Sending Retry and Throttling Policy
This topic describes the message sending retry mechanism and throttling mechanism of Apache RocketMQ.
Background
Message sending retry
The sending retry mechanism of Apache RocketMQ answers the following questions:
Can messages be sent if some nodes are faulty?
Does a retry request block the call thread?
What are the shortcomings of sending retry?
Throttling
The throttling mechanism of Apache RocketMQ answers the following questions:
Under what circumstances is throttling triggered?
What is the client behavior when throttling is triggered?
How do I avoid triggering throttling and how do I handle unexpected throttling?
Message sending retry
Introduction to sending retry
When a producer client of Apache RocketMQ calls a broker to send a message, the call may fail due to reasons such as network failure or service exception. To ensure message reliability, Apache RocketMQ provides built-in logic in the client SDK to retry failed requests until the requests succeed.
Message sending retries are supported in both the synchronous and asynchronous sending modes.
Trigger conditions
Sending retry can be triggered by one of the following conditions:
The call from the client fails or the request times out.

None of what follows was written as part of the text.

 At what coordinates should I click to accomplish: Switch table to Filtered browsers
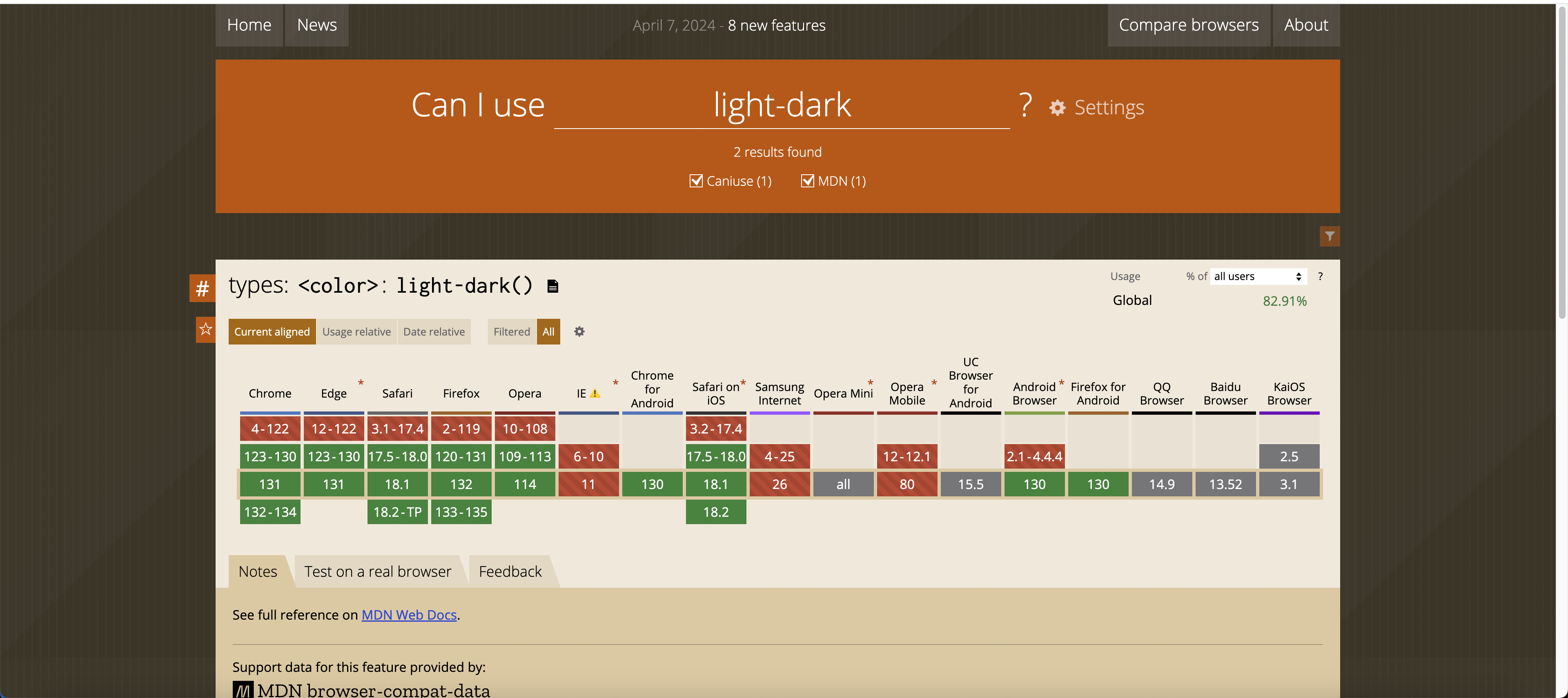click(511, 332)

A network exception causes a connection failure or request timeout.
The connection is closed because the broker node is shut down or being restarted.

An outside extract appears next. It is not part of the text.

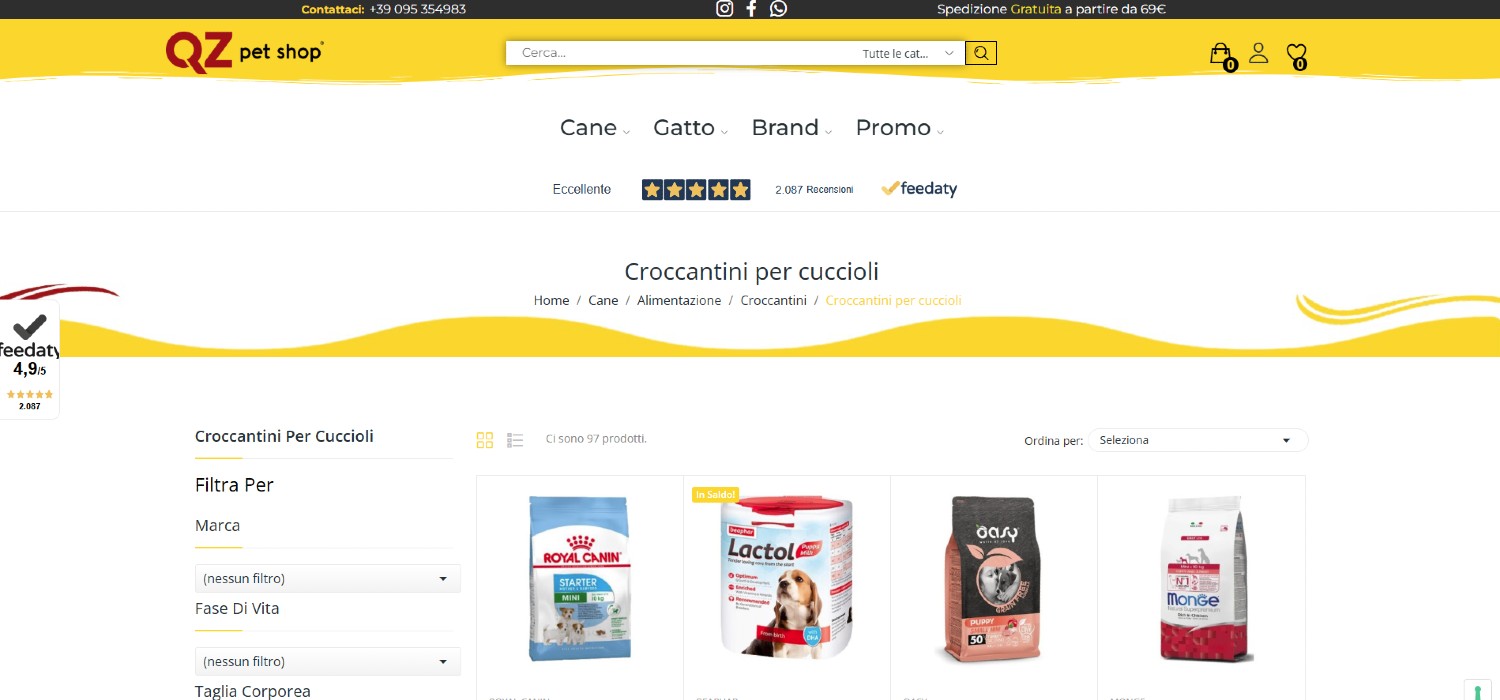Click into the Cerca search field
Viewport: 1500px width, 700px height.
point(680,53)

The request times out because the broker is running slowly.
The broker returns an error code.
Logic error: an error caused by incorrect running logic.
Throttling: throttling triggered by excessive traffic.

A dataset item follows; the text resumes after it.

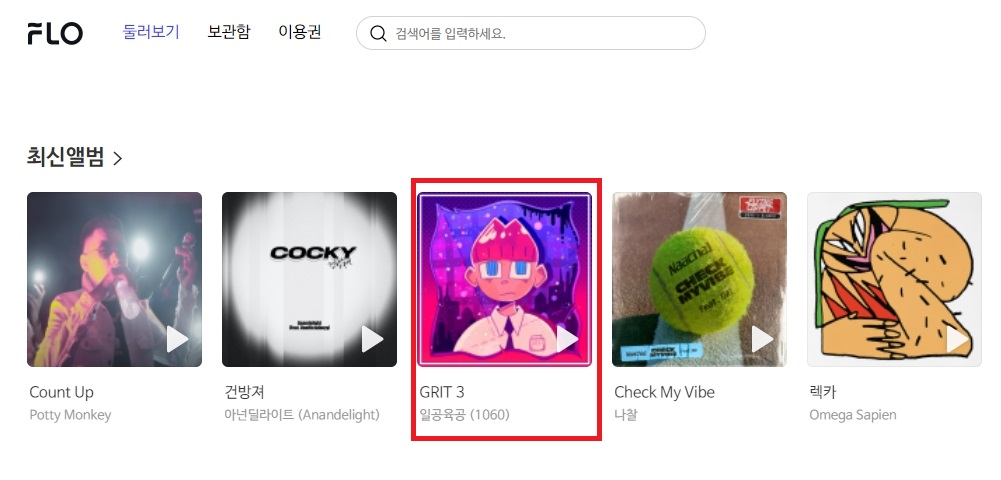Open the 이용권 menu tab
Viewport: 1001px width, 480px height.
tap(300, 32)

For transaction messages, only transparent retries are performed. No retries are performed in network exception or timeout scenarios.
Retry process
You can specify the maximum number of retries on the producer when the producer initializes messages. When one of the preceding trigger conditions occurs, a producer client tries to send the message again until the message is sent or the maximum number of retries is reached. If the failure persists on the last retry, a call error is returned.
Synchronous sending: The call thread is blocked until a retry succeeds or the last retry fails. If the last retry fails, the system returns an error code and an exception.
Asynchronous sending: The call thread is not blocked. The call result is returned as an exception event or success event.
Retry interval
Messages are immediately retried upon failures, except when a retry is triggered by throttling.
If a retry is triggered by throttling, the message is retried at intervals specified in the exponential backoff protocol. The exponential backoff algorithm uses the following parameters to control retry behavior:
INITIAL_BACKOFF: specifies the interval between the first failure and the first retry. Default value: 1 second.
MULTIPLIER : specifies the factor by which to multiply the interval after each failed retry. Default value: 1.6.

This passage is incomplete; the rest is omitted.